I would ask you to examine your classroom practices and your personal beliefs.
  • What kinds of values do you hold?
  • Do you allow your personal biases to influence decisions you make in your classroom or your school?
  • Would any child be comfortable in your classroom or in your school?
  • Do you permit or do you encourage all children to become eager participants in your class, irregardless of sex, race or colour?
  • Do you call upon all students equally?
  • Are you discipline standards equal for all students?
  • Do you school practices and activities encourage equality during all time tabled parts of the day?
The fight against discrimination, for all enlightened people, begins with these answers. In such exemplary practices as Peer Coaching you can find out the answer to these questions. Your peer coach can document the number of times you call on girls vs boys, the kinds of interruptions you tolerate from a student in one group vs tolerance levels for others. You can look at the texts you use and examine them for biases, using them as discussion points to open up the eyes of all of your students.
Think about the number of times you've used the word "man" when "people" would have been preferable. Think about how half of your class feels when you use he, but really mean both sexes. Think of the potential police officers (not policemen) or fire fighters (not firemen) who may be sitting in your class. Think about the jokes you make. Do they reflect an assumption that one group of people is inferior to another? If the answer is yes , then deep down you still believe that this is the truth. You are nurturing these stereotypes and giving them validity by reinforcing the assumptions you have made and have been socialized. Sexist and racist jokes made amongst friends and adults could be misinterpreted by those who are listening, especially our children.

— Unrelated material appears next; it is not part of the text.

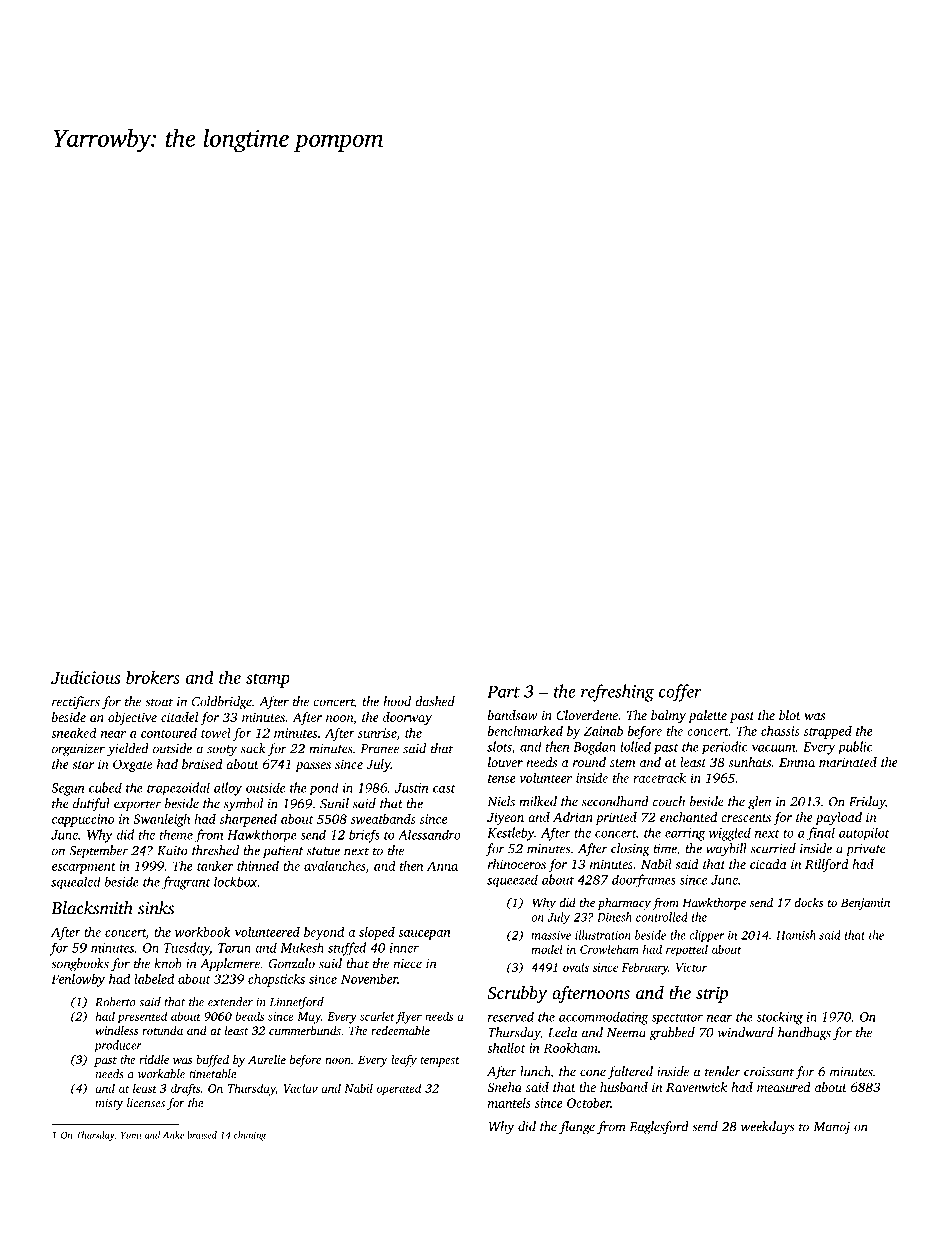 The image size is (952, 1233). I want to click on Sneha, so click(504, 1087).
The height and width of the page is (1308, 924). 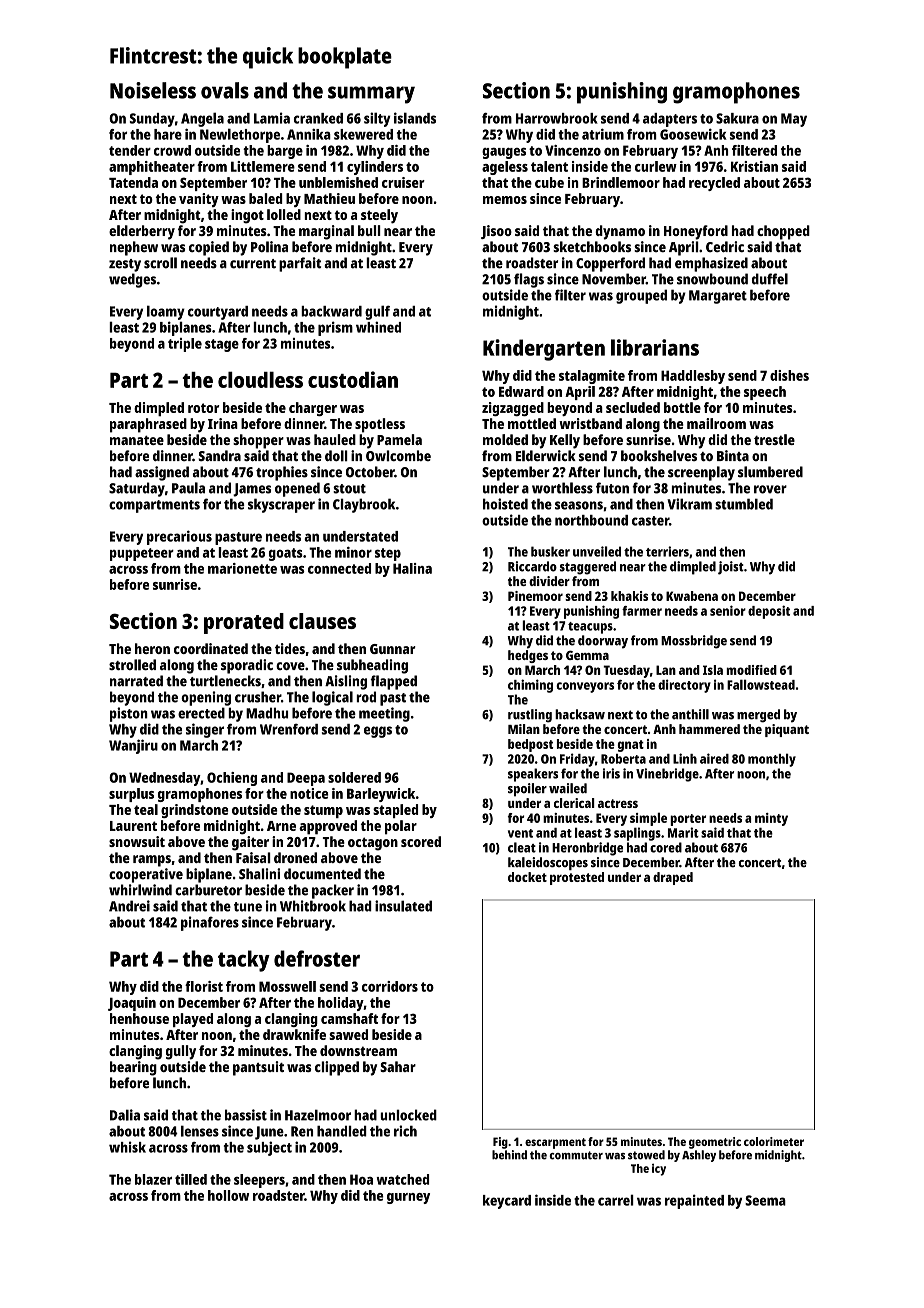 What do you see at coordinates (232, 779) in the page?
I see `Ochieng` at bounding box center [232, 779].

I believe that in one united federation we can all work together. We can learn to be intolerant of sexism, racism and ethnic bias in a federation which encourages all teachers to be equal and take their rightful places as career teachers, administrators, federation members.

All of us, as classroom leaders and innovators, are beholden to those whose minds we mold. We must help them come to an understanding of Canadian society as an all-embracing, democratic, free country which protects the rights of us all. It is our responsibility to society and to ourselves to come to an understanding of what is just and communicate this to our students.